劇場公開日 2000年1月8日

「待ちわびた偶然」ANA+OTTO アナとオットー コバヤシマルさんの映画レビュー(感想・評価)

4.0待ちわびた偶然

2022年1月6日
スマートフォンから投稿
鑑賞方法:DVD/BD

興奮

知的

幸せ

内容は、ANAとOTTOから見た円環と人の繋がりをテーマにおく恋愛物語。恋愛モノは最高の思い出を残したまま満たされない呪いの中に生きる事だと思うので、それを素晴らしく美しい映像化で組み上げられた作品だと感じた。伏線の張り方が絶妙で映画IQも多少必要だが見れば観客が取り憑かれるであろう作品。そしてミスリードも絶妙で観客を飽きさせない作りは脱帽だ。全体的に叙情的で静かだが北極圏の沈まぬ太陽の表現は美しかった。タイムラプスと水面を移す心象表現は凄い。
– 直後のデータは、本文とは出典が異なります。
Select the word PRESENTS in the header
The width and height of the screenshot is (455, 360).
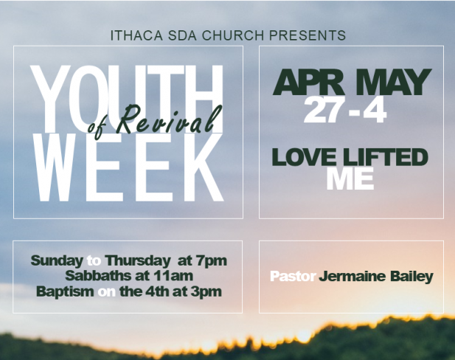pos(308,35)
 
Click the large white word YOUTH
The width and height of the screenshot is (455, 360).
pos(127,99)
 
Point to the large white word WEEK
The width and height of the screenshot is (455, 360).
pos(128,167)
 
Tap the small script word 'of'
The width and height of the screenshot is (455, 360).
pos(96,128)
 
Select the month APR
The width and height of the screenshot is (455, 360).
pos(308,82)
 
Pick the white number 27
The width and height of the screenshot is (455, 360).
pos(322,110)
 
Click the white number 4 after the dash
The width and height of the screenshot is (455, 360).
pos(375,110)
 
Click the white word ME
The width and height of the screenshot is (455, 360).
pos(350,179)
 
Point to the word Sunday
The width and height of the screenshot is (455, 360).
pos(57,261)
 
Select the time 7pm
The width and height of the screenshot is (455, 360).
pos(211,261)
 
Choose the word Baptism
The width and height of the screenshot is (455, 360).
pos(66,291)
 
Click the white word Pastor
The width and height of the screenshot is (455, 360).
pos(293,276)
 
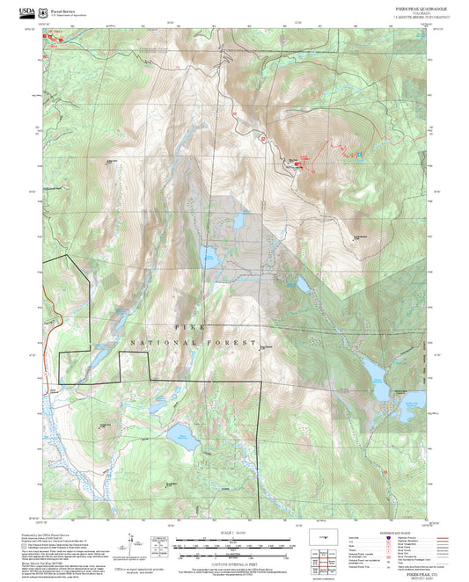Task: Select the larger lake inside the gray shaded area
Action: click(209, 257)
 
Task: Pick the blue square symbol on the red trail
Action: click(360, 156)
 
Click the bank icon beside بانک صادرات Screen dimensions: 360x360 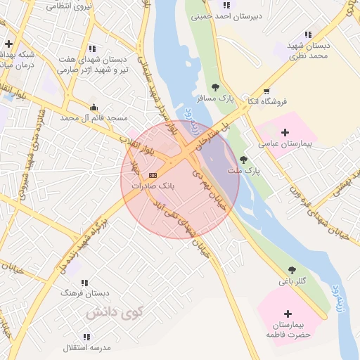153,174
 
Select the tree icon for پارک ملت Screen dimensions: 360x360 243,160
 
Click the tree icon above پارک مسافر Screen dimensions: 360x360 215,87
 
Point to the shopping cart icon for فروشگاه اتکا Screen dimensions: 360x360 266,91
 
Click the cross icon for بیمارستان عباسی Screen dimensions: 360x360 285,131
最初に天を仰ぐANAの涙が溢れてくる映像と別の世界に行きたくて夢に見た自分が夢の世界に辿り着きアンハッピーエンドながら幸せそうでカタルシスも感じた。ANA父の死がANAにも関係する辺りと心の窓からバリエンテ"勇敢"に入ってきてや外のOTTOの心騒ぐ庭の様相など分かりやすく面白い。紙飛行機で愛の言葉を書いて飛ばす辺りなど何を書いたのか気になるし、飛行機に乗って来ると言う伏線も美しく寒さは観ていて感じるが、じんわり心温まる好きな作品の一つになりました。